*** SOURCE RECORDS ***

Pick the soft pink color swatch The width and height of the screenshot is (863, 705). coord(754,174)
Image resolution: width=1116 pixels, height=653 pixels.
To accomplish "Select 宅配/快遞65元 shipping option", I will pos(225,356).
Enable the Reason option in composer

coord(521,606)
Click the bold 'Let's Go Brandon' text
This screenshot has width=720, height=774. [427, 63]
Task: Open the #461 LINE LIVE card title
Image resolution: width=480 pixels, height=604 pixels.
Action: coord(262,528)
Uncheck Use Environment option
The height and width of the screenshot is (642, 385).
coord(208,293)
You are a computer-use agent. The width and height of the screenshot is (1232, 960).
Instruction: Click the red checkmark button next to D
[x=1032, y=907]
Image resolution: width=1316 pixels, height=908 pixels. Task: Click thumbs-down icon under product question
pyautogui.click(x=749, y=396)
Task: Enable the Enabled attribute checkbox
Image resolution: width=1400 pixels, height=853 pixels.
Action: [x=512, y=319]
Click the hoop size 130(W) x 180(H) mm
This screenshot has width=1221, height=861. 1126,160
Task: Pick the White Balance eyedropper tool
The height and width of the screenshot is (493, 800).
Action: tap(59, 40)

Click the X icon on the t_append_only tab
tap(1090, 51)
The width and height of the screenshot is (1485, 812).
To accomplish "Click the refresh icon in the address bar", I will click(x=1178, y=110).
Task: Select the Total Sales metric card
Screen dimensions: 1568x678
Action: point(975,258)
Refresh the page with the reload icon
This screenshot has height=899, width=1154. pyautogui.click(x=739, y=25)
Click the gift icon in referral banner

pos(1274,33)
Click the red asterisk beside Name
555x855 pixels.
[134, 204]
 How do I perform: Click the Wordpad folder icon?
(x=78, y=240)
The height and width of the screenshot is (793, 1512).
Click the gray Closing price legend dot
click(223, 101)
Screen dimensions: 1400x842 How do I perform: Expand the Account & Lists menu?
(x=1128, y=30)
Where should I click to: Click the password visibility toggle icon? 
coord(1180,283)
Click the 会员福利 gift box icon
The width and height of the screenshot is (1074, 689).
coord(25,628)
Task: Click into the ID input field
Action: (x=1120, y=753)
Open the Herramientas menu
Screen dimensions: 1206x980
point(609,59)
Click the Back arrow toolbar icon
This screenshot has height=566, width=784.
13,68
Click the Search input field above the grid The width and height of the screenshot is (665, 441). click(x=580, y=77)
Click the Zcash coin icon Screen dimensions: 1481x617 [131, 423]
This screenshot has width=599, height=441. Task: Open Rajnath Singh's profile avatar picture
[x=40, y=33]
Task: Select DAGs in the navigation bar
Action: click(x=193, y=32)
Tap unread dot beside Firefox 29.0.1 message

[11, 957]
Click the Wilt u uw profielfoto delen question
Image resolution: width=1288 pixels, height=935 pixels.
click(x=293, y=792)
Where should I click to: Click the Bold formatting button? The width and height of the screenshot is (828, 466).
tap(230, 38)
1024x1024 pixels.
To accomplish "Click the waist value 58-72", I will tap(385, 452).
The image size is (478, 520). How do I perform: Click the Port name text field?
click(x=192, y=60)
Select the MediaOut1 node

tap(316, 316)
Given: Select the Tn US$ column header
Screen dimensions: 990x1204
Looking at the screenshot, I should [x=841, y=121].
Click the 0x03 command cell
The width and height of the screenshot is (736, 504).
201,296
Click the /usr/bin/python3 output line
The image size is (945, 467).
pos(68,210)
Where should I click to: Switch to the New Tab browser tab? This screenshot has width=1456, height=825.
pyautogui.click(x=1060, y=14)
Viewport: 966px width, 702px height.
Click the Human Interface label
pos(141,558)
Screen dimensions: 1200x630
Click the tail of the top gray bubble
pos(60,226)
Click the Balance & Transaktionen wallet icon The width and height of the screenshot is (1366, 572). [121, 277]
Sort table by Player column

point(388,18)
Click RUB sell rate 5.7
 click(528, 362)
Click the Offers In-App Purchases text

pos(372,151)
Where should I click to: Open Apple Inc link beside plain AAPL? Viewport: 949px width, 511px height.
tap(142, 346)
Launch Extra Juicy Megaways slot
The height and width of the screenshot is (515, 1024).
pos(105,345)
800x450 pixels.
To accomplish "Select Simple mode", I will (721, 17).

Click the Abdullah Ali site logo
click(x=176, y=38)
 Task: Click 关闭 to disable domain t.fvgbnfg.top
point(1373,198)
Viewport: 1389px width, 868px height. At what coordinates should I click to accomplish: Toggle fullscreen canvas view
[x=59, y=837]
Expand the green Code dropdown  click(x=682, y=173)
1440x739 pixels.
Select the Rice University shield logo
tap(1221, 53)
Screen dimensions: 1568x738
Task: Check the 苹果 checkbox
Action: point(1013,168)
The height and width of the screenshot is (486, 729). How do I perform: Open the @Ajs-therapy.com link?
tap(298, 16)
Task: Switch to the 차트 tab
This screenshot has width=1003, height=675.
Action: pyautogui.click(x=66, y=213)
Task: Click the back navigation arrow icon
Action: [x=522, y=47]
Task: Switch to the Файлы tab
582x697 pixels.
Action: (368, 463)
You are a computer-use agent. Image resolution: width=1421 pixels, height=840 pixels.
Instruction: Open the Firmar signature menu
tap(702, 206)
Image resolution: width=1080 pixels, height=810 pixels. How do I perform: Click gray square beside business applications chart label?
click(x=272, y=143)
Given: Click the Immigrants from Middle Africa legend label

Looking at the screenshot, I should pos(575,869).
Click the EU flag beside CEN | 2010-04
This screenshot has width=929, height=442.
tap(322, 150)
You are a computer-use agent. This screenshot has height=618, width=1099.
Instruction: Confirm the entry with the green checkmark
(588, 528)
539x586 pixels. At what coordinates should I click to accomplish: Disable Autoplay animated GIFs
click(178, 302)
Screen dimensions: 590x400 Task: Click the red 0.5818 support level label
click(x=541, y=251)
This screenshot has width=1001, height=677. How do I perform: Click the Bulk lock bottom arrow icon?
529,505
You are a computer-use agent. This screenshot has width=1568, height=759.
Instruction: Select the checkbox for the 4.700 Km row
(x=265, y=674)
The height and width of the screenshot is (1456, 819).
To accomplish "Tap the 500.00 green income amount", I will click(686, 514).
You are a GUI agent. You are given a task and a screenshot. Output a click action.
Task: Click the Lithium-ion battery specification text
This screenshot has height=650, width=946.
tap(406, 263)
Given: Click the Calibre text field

*** End of SOURCE RECORDS ***

WHAT YOU SHOULD DO: For each line in the data that holds the word "Pick", copy the line.

WRITTEN RESPONSE:
Pick the soft pink color swatch The width and height of the screenshot is (863, 705). coord(754,174)
Task: Pick the White Balance eyedropper tool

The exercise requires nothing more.